Мы идем в кухню. Я голый, она – в накинутом шелковом халатике с лилиями. В квартире царят мертвенная, какая-то даже таинственная тишина и сумрак. Совсем некстати приходят воспоминания о брошенной голубятне, на которую лазал в детстве. И еще о том доме, выселенном доме, в котором мы с друзьями наткнулись на труп. Он лежал на спине, руки на животе, и под ними запеклась кровь. Все вокруг было в голубином помете, в каких-то стружках, пакле, валялись бутылки и пустые пачки от сигарет. Это было на чердаке в выселенной пятиэтажке. На мертвеце были мятые брюки в мелкую клетку, светлая рубашка с разорванным воротом, а руки он держал на животе, зажав рану. Его испитое лицо было серым, острый подбородок смотрел вверх, глаза полуприкрыты. Мы тогда очень испугались. Кинулись к взрослым. Так я впервые увидел труп. Но вот что странно: я испугался от того, что испугались все. Это была совершенно стадная эмоция. Мне никогда потом не снился этот зарезанный алкаш, и вообще, черт его знает, почему я вспомнил о нем сейчас. Сильная эмоция? Пожалуй… Мне хотелось бы сильных эмоций. Но я уже давно не могу испытать ничего сильнее вот такого оргазма, как сейчас. Я не помню, совсем не могу вспомнить, когда я в последний раз смеялся или плакал. Это все куда-то ушло, растворилось, и вот я сижу истуканом на этой кухне под иконой Матроны Московской.

Тем временем Лера мне что-то рассказывает. Очевидно, довольно давно, поскольку она уже успела выкурить половину сигареты. Я автоматически киваю.

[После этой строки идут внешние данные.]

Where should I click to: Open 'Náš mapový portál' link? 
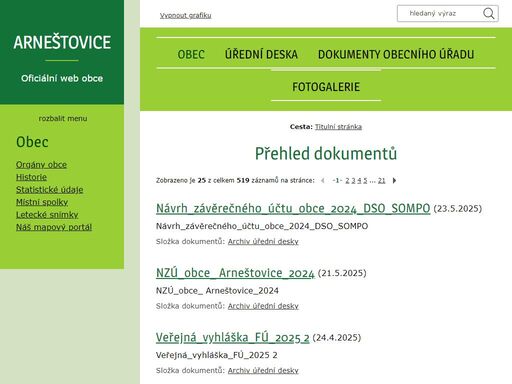tap(54, 227)
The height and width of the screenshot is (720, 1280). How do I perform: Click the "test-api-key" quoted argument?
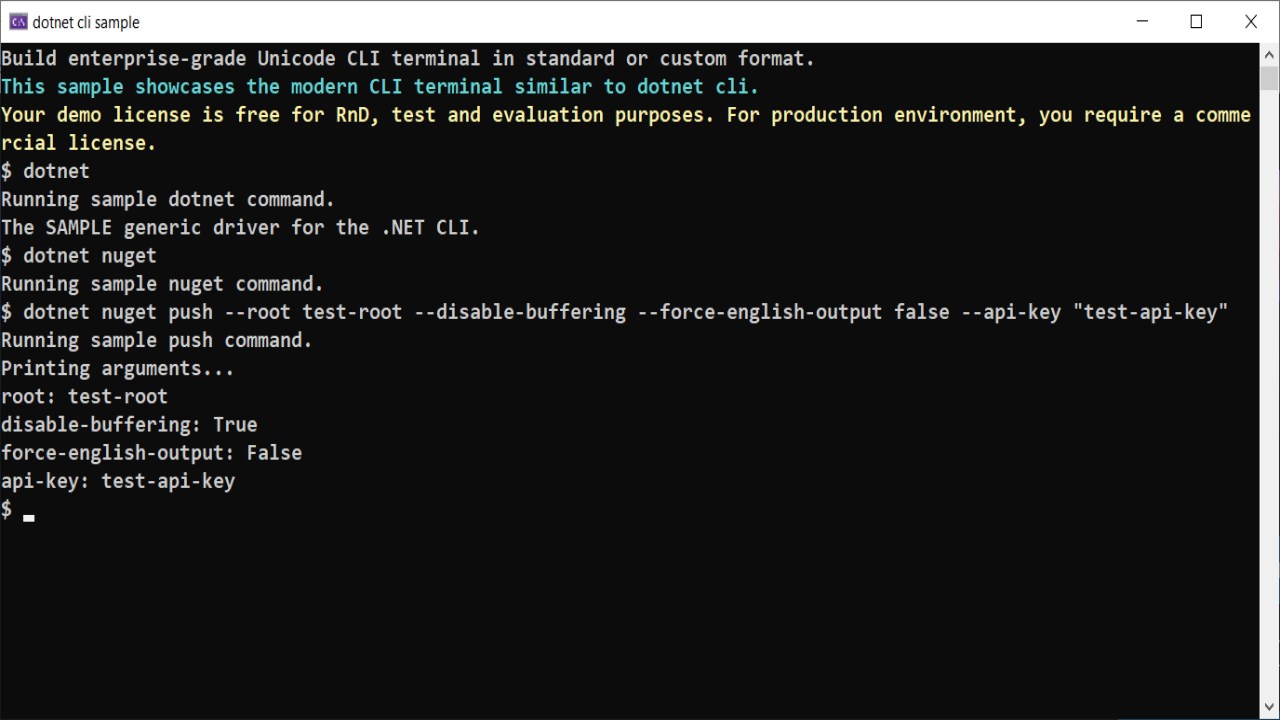1150,313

Имитация внимания вообще является частью моей работы, без этого я бы не мог участвовать ни в одном совещании.

– Ну что, еще разик? – спрашивает она.

– Да. Только давай здесь.

– Хорошо. Ты посиди, я резинку возьму.

Она уходит в комнату, возвращается с презервативом. Опускается на колени и берет в руку мой член. Начинает его стимулировать. Когда появляется эрекция, она быстро надевает презерватив и начинает активно сосать, помогая рукой. Второй раз мне кончить не удастся, я это понимаю и прошу ее остановиться. Мне не хочется ее мучить, я знаю, что оральный секс ей неприятен. Но заниматься классическим я сейчас просто не в состоянии. Я меньше всего расположен сейчас к физической активности, тем более с Лериной фальшивой порноозвучкой. Лера спрашивает, все ли нормально. Я заверяю ее, что все просто замечательно. Иду в душ, смываю остатки спермы, держа член над ванной. Одеваюсь, оставляю проститутке четыре тысячи. Это много для ее услуг, но я не вижу смысла экономить. Надеваю куртку, беру сумку и выхожу. Лера закрывает за мной, предварительно оглядев тамбур и двери соседских квартир.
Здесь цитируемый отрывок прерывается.